- **Exercise instructions**: Exactly as they stand, the data below are to be printed again.

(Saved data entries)
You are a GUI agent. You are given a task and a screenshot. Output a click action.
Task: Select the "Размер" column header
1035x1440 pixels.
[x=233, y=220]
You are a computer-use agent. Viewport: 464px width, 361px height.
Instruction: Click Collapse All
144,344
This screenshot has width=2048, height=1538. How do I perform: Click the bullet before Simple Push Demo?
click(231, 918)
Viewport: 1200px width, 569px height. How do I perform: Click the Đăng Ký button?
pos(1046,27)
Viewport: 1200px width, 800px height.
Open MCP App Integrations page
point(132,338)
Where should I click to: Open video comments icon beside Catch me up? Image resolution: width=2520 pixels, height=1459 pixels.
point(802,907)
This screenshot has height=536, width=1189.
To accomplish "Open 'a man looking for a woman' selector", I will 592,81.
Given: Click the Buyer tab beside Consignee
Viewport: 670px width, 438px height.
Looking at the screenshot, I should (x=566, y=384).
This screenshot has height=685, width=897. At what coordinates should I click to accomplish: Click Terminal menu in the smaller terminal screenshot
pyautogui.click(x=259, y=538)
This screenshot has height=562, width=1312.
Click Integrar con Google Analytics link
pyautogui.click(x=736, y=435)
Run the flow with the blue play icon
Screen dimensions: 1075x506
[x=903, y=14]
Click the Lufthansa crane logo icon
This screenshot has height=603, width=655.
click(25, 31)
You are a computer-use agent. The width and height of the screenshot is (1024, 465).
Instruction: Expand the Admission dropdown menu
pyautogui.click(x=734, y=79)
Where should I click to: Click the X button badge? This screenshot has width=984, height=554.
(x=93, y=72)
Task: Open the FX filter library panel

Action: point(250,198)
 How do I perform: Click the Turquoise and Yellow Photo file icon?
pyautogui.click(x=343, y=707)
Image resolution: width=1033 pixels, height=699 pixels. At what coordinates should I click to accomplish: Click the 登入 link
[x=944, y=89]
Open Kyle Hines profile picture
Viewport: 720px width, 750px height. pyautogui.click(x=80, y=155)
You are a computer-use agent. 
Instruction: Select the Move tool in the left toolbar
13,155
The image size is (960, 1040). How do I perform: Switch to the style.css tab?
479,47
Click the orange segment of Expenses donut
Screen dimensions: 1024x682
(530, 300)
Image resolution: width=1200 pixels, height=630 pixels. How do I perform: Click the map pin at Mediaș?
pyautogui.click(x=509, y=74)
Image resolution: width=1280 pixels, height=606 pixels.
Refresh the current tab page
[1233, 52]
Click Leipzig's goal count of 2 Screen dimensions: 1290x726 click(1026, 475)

- **Solution**:
You are a GUI agent. You are given a task and a screenshot. Output a click action.
Task: Select the "Размер" column header
1035x1440 pixels.
[x=233, y=220]
You are a computer-use agent. Viewport: 464px width, 361px height.
Instruction: Click Collapse All
144,344
This screenshot has width=2048, height=1538. How do I perform: Click the bullet before Simple Push Demo?
click(231, 918)
Viewport: 1200px width, 569px height. How do I perform: Click the Đăng Ký button?
pos(1046,27)
Viewport: 1200px width, 800px height.
Open MCP App Integrations page
point(132,338)
Where should I click to: Open video comments icon beside Catch me up? Image resolution: width=2520 pixels, height=1459 pixels.
point(802,907)
This screenshot has height=536, width=1189.
To accomplish "Open 'a man looking for a woman' selector", I will 592,81.
Given: Click the Buyer tab beside Consignee
Viewport: 670px width, 438px height.
Looking at the screenshot, I should (x=566, y=384).
This screenshot has height=685, width=897. At what coordinates should I click to accomplish: Click Terminal menu in the smaller terminal screenshot
pyautogui.click(x=259, y=538)
This screenshot has height=562, width=1312.
Click Integrar con Google Analytics link
pyautogui.click(x=736, y=435)
Run the flow with the blue play icon
Screen dimensions: 1075x506
[x=903, y=14]
Click the Lufthansa crane logo icon
This screenshot has height=603, width=655.
click(25, 31)
You are a computer-use agent. The width and height of the screenshot is (1024, 465).
Instruction: Expand the Admission dropdown menu
pyautogui.click(x=734, y=79)
Where should I click to: Click the X button badge? This screenshot has width=984, height=554.
(x=93, y=72)
Task: Open the FX filter library panel

Action: point(250,198)
 How do I perform: Click the Turquoise and Yellow Photo file icon?
pyautogui.click(x=343, y=707)
Image resolution: width=1033 pixels, height=699 pixels. At what coordinates should I click to accomplish: Click the 登入 link
[x=944, y=89]
Open Kyle Hines profile picture
Viewport: 720px width, 750px height. pyautogui.click(x=80, y=155)
You are a computer-use agent. 
Instruction: Select the Move tool in the left toolbar
13,155
The image size is (960, 1040). How do I perform: Switch to the style.css tab?
479,47
Click the orange segment of Expenses donut
Screen dimensions: 1024x682
(530, 300)
Image resolution: width=1200 pixels, height=630 pixels. How do I perform: Click the map pin at Mediaș?
pyautogui.click(x=509, y=74)
Image resolution: width=1280 pixels, height=606 pixels.
Refresh the current tab page
[1233, 52]
Click Leipzig's goal count of 2 Screen dimensions: 1290x726 click(1026, 475)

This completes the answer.